Excerpted text:

★ ★ ★

Using pl.concat(), we combine the enrollment counts, completion counts, discontinuation counts, and detailed discontinuation reasons into a single table that flows logically from top to bottom.
tbl_disp = pl.concat([
n_rand,
n_complete,
n_disc,
n_reason
])
tbl_disp| row | n_0 | n_54 | n_81 | pct_0 | pct_54 | pct_81 |
|---|---|---|---|---|---|---|
| str | u32 | u32 | u32 | f64 | f64 | f64 |
| "Participants in population" | 86 | 84 | 84 | null | null | null |
| "Completed" | 58 | 25 | 27 | 67.4 | 29.8 | 32.1 |
| "Discontinued" | 28 | 59 | 57 | 32.6 | 70.2 | 67.9 |
| … | … | … | … | … | … | … |
| " Sponsor Decision" | 2 | 2 | 3 | 2.3 | 2.4 | 3.6 |
| " Withdrew Consent" | 9 | 10 | 8 | 10.5 | 11.9 | 9.5 |
1.7 Step 7: Generate Publication-Ready Output
Finally, we format our table in RTF format using the rtflite package.
The RTFDocument class handles the complex formatting required for clinical reports, including proper column headers, borders, and spacing. The resulting RTF file can be directly included in regulatory submissions or converted to PDF for review.

★ ★ ★

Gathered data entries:

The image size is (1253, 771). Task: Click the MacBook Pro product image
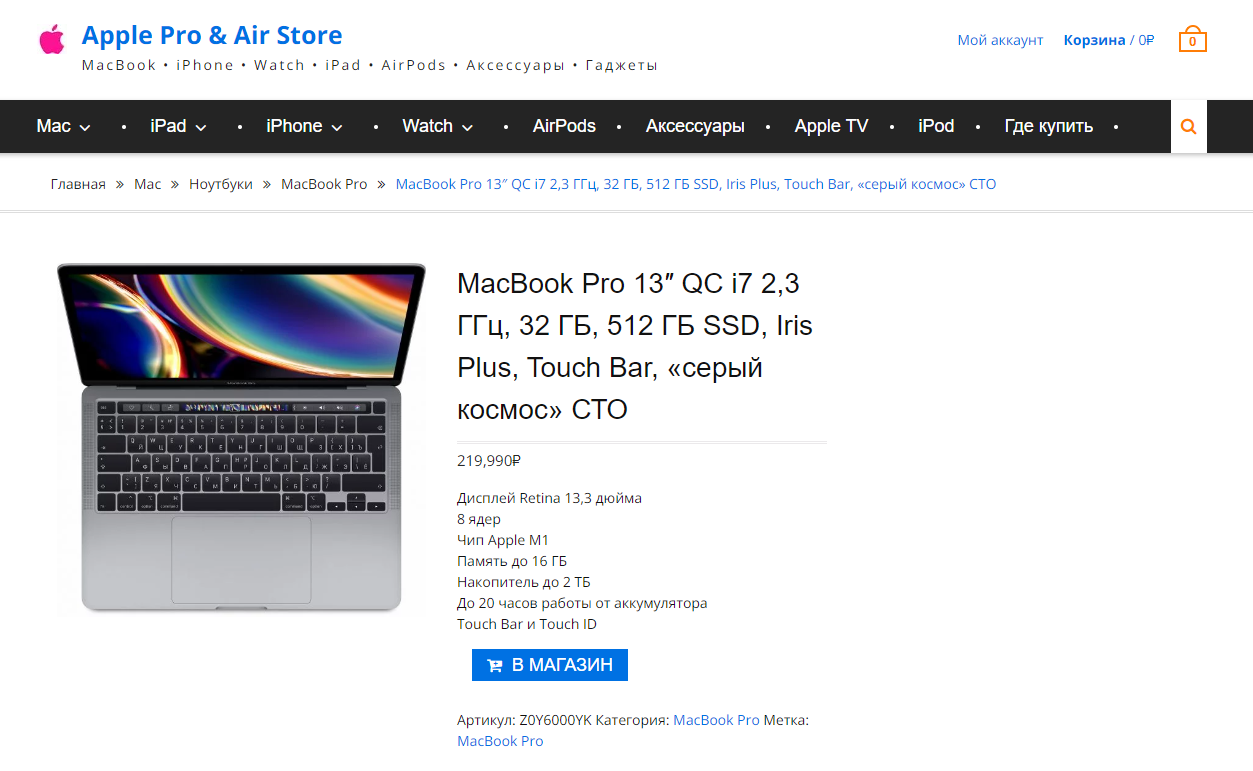(241, 438)

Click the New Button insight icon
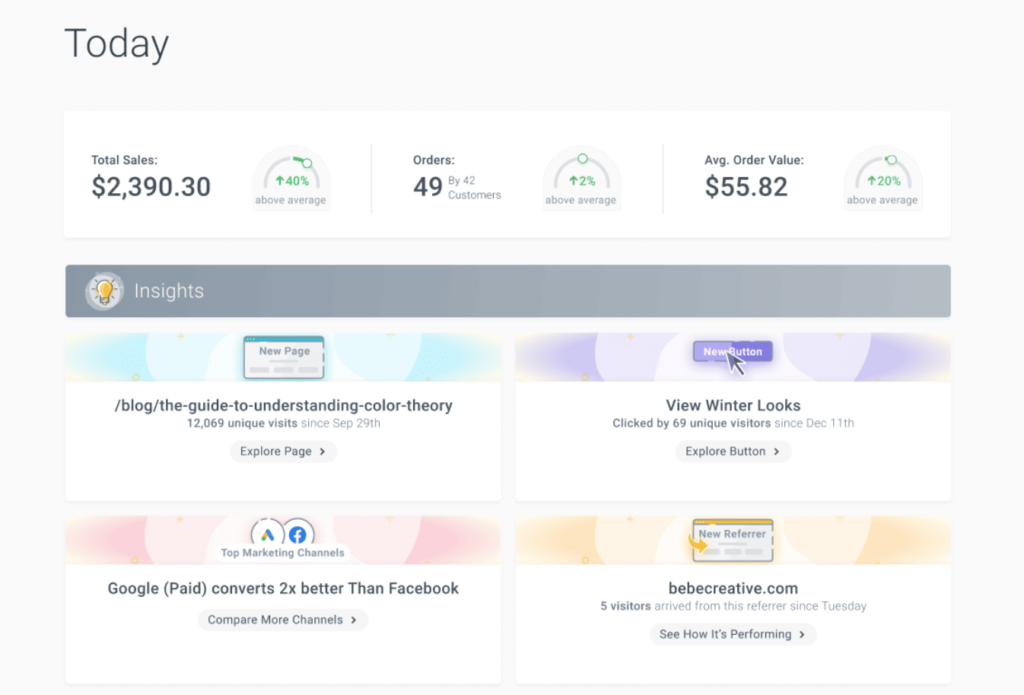[x=732, y=351]
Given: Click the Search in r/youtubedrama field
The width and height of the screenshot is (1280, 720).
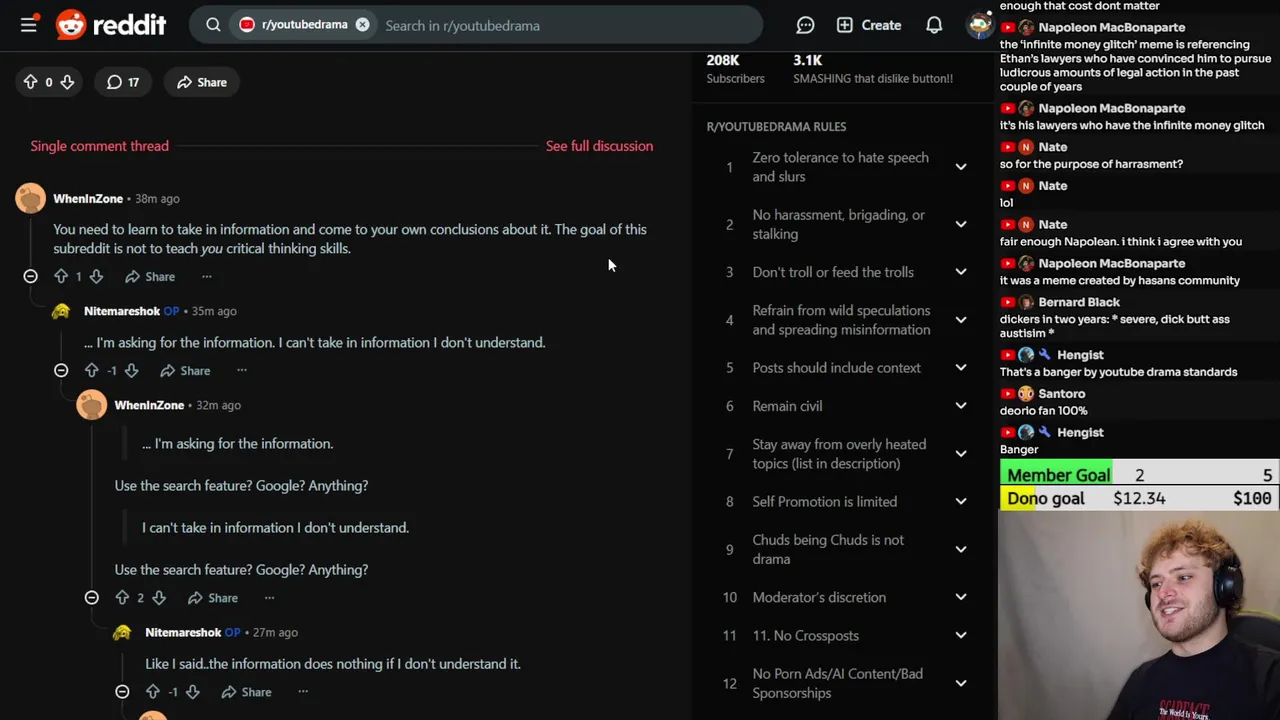Looking at the screenshot, I should click(x=560, y=25).
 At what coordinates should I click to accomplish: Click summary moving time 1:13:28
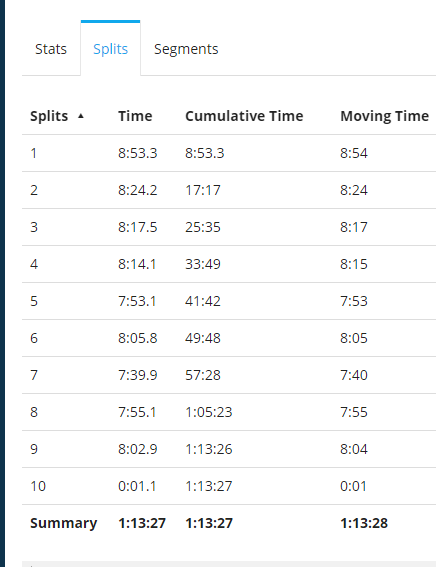pyautogui.click(x=364, y=523)
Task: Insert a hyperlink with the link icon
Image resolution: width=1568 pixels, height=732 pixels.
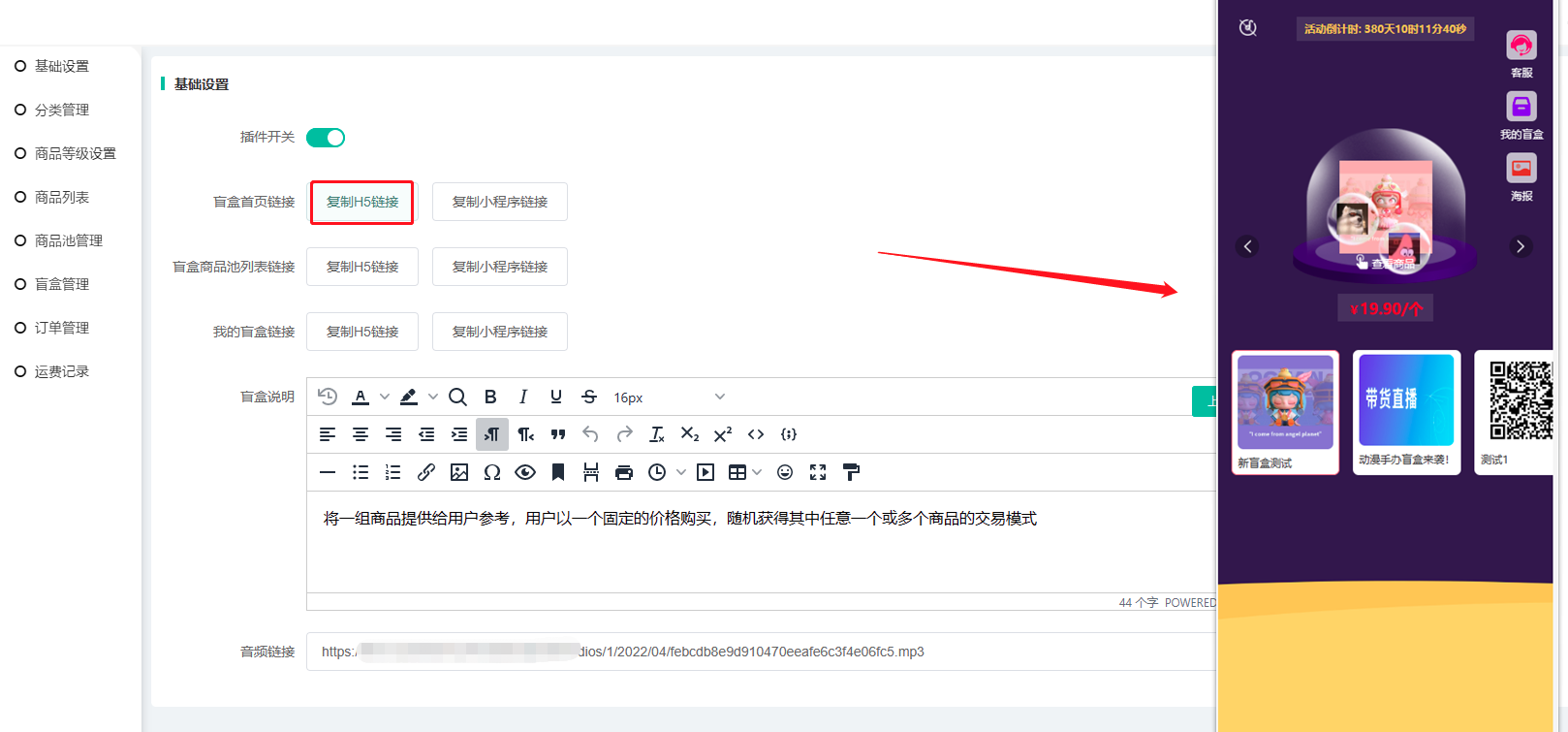Action: tap(426, 472)

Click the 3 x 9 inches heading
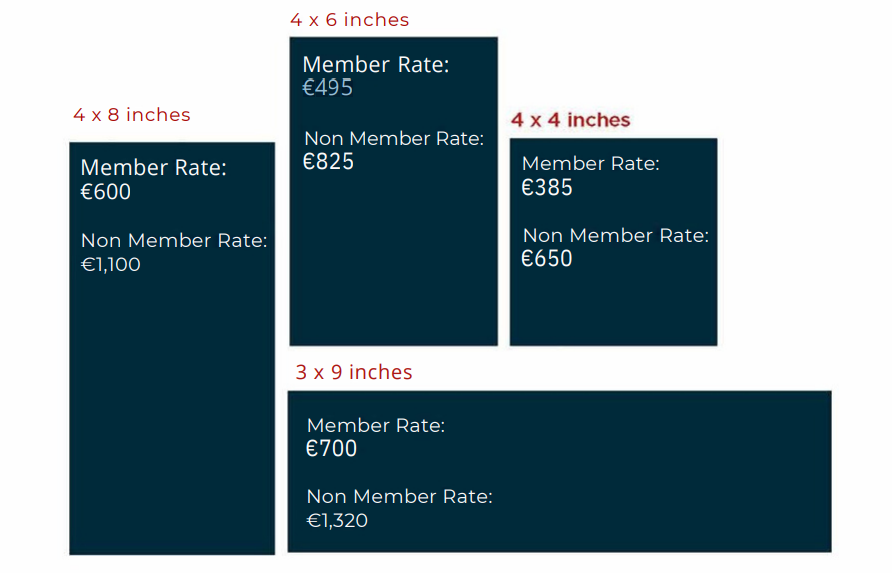(354, 372)
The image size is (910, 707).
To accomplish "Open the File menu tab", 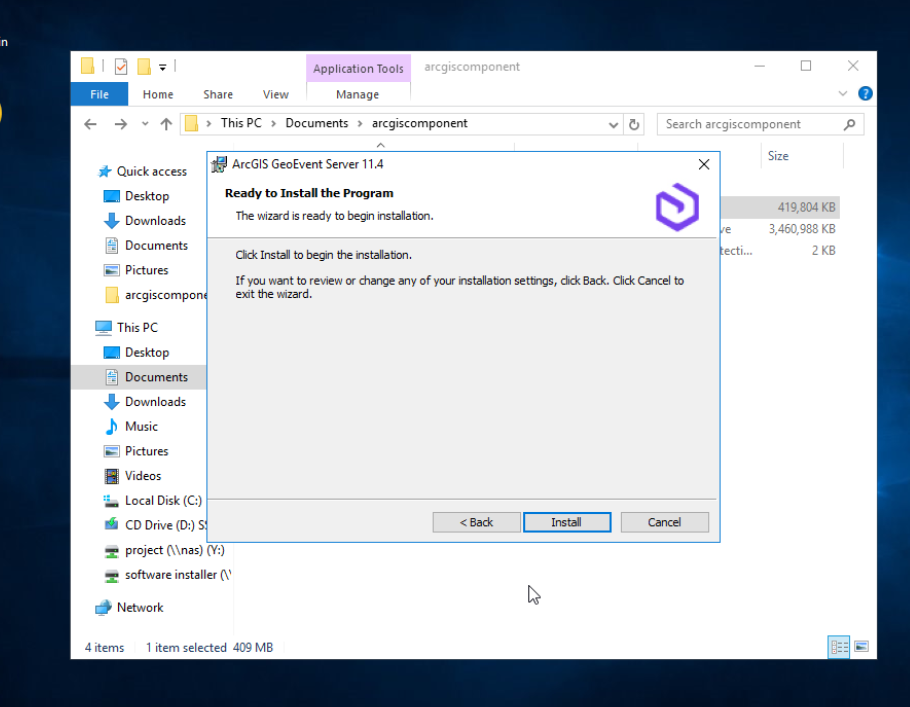I will [x=99, y=94].
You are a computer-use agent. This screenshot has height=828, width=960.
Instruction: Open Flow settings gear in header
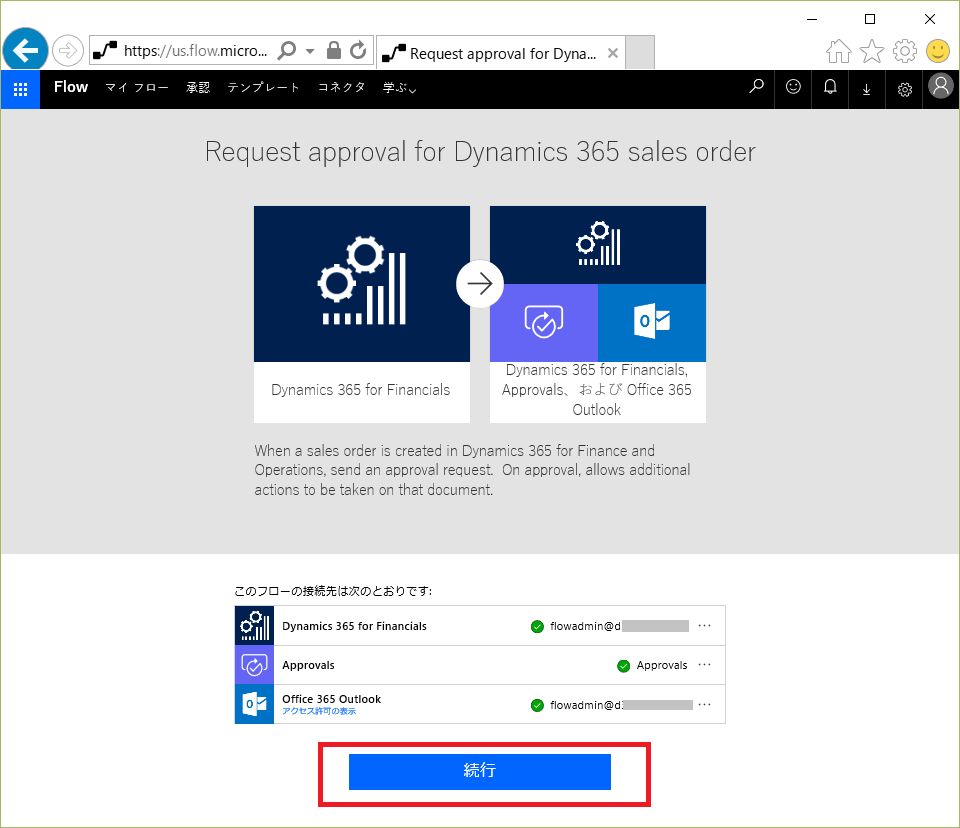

★ ★ ★

Work to be completed: Pick up the excerpt on building a clinical trial disposition table with polars and rtflite, and continue it after its last sentence. You can ignore the lines, since nothing here draws on them.

Answer area:
doc_disp = rtf.RTFDocument(
df=tbl_disp.select("row", "n_0", "pct_0", "n_54", "pct_54", "n_81", "pct_81"),
rtf_title=rtf.RTFTitle(text=["Disposition of Participants"]),
rtf_column_header=[
rtf.RTFColumnHeader(
text=["", "Placebo", "Xanomeline Low Dose", "Xanomeline High Dose"],
col_rel_width=[3] + [2] * 3,
text_justification=["l"] + ["c"] * 3,
),
rtf.RTFColumnHeader(
text=["", "n", "(%)", "n", "(%)", "n", "(%)"],
col_rel_width=[3] + [1] * 6,
text_justification=["l"] + ["c"] * 6,
border_top=[""] + ["single"] * 6,
border_left=["single"] + ["single", ""] * 3
)
],
rtf_body=rtf.RTFBody(
col_rel_width=[3] + [1] * 6,
text_justification=["l"] + ["c"] * 6,
border_left=["single"] + ["single", ""] * 3
),
rtf_source=rtf.RTFSource(text=["Source: ADSL dataset"]) # Required source attribution
)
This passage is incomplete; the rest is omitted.